Lake Malawi National Park
|Lake Malawi National Park|
|Location||Central and Southern Regions, Malawi|
|Established||November 24, 1980|
|Criteria||vii, ix, x|
|Designated||1984 (8th session)|
Lake Malawi National Park is a national park at the southern end of Lake Malawi in Malawi, Southeast Africa. It is the only national park in Malawi that was created with the purpose of protecting fish and aquatic habitats. Despite this being its main purpose, Lake Malawi National Park includes a fair amount of land, including a headland, the foreshore and several small rocky islands in Lake Malawi.
Lake Malawi National Park was inscribed as a UNESCO World Heritage Site in 1984, being of "global importance for biodiversity conservation due particularly to its fish diversity." This fish diversity is remarkable because the mbuna, as the cichlid fish are known locally, provide an outstanding example of evolution at work. Other attributes of the park include the outstanding natural beauty of the area with its craggy landscape contrasting with the clear waters of the lake.
Lake Malawi is in the Great Rift Valley. The lake is 500 m (1,640 ft) above sea level and, with a depth of 700 m (2,300 ft) in places, is one of the deepest lakes in the world. Lake Malawi National Park consists of approximately 95 km2 (37 sq mi) of land and water at the southern end of the lake. The park includes most of the Nankumbu Peninsula, a mountainous headland that projects northwards into the lake terminating in Cape Maclear, the surrounding areas of water (aquatic zone of the property extends for just 100 metres from the lake shore and covers just 0.02% of the lake’s total area), Mwenya Hills, Nkhudzi Hills, Nkhudzi Spit, and 13 islands: Otter, Domwe, Thumbi West, Mumbo, Zimbawe, Thumbi East, Mpanda, Boadzulu, Chinyankhwazi Rock, Chinyamwezi Rock, Nankoma, Maleri, Nakantenga. The peninsula rises steeply from the foreshore to the Nkhunguni Peak 1,143 m (3,750 ft) in the west and the Dzimwe Peak 963 m (3,160 ft) in the east. The slopes are clad in dense forests. There are few inhabitants on the mountainous part of the peninsula, but there are several fishing villages on the more level parts of the foreshore, the largest being Chembe, close to Cape Maclear.

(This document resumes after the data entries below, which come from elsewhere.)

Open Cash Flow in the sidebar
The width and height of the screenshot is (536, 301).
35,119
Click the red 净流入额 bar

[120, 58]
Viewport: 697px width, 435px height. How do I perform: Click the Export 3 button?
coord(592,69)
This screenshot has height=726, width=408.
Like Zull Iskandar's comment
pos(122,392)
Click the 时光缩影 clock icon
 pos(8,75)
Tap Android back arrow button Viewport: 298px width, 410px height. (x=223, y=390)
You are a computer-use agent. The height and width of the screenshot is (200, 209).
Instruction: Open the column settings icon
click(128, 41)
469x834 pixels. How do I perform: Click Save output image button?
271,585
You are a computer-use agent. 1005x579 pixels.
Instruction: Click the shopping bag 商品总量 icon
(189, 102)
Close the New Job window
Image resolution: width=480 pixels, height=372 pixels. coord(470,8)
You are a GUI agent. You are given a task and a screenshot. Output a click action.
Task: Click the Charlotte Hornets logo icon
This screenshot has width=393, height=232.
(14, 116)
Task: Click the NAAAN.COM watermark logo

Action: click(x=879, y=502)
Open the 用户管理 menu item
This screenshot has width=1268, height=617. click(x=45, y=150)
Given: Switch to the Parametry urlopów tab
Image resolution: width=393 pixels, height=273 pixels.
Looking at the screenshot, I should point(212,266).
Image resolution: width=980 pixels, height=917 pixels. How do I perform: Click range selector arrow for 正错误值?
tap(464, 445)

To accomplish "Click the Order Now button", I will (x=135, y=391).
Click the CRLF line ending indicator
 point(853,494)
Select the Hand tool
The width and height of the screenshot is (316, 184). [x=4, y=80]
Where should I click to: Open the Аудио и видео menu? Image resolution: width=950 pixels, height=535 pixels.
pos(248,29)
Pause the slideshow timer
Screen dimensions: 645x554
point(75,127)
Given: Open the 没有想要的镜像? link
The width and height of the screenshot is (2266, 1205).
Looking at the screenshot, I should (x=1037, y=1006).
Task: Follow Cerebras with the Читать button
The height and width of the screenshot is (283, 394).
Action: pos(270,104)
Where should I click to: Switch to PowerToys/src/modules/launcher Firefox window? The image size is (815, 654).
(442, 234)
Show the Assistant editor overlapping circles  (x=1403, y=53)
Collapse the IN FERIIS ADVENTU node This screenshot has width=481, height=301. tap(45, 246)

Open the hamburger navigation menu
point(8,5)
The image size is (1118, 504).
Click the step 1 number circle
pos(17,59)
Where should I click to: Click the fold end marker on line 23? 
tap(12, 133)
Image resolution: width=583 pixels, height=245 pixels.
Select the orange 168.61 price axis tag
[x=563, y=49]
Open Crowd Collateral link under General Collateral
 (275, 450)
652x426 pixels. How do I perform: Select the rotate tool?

These villages are inside the park but are not part of it.
UNESCO World Heritage Site
Lake Malawi National Park was inscribed as a UNESCO World Heritage Site in 1984. The criteria under which it qualifies are: Criterion (vii), the natural beauty of the lake beneath the escarpment of the Great African Rift Valley; Criterion (ix), the importance of the lake because of the adaptive radiation and speciation that has taken place there among the cichlid fish population, over 350 species of which are present in the park, almost all of them endemic; and Criterion (x), the global importance of the park for the conservation of biodiversity, both for its freshwater fish populations (perhaps 1000 species) and for the variety of other animal life including birds, mammals and reptiles.
Lake Malawi was formed several million years ago, and the water level has fluctuated greatly over the millennia. This has made a number of different niches available to the cichlids (known locally as mbuna) and other fish living there, which have adapted to different habitats and adopted different lifestyles as part of an evolutionary radiation of a similar sort to the adaptation of finches that Charles Darwin observed on the Galápagos Islands. Various estimates have been made as to how many species of cichlid there are in Lake Malawi, with 700 being an acceptable estimate. Nearly all of these species are endemic, and some have minute ranges: a bay, a rocky islet or a few hundred metres of shoreline. Many are not even known to science and remain yet to be described.
The park is also home to mammals including chacma baboons, vervet monkeys, hippopotamuses, leopards, common duikers, bushbucks, greater kudus, and klipspringers. Also to be seen are crocodiles, African fish eagles, and white-breasted cormorants as well as wading birds, kingfishers, hornbills, nightjars, kestrels, swallow-tailed bee-eaters, and many other species of birds.
Dr. David Livingstone was the first European to see Lake Nyassa, as it was then called, in 1859, and by 1875 the Scottish Presbyterian Church had set up a mission on Cape Maclear. A large baobab tree, purportedly over 800 years old, is said to have been a favourite of Livingstone as a place where he could give sermons and speak with other missionaries. The graves of five early missionaries are also in the park.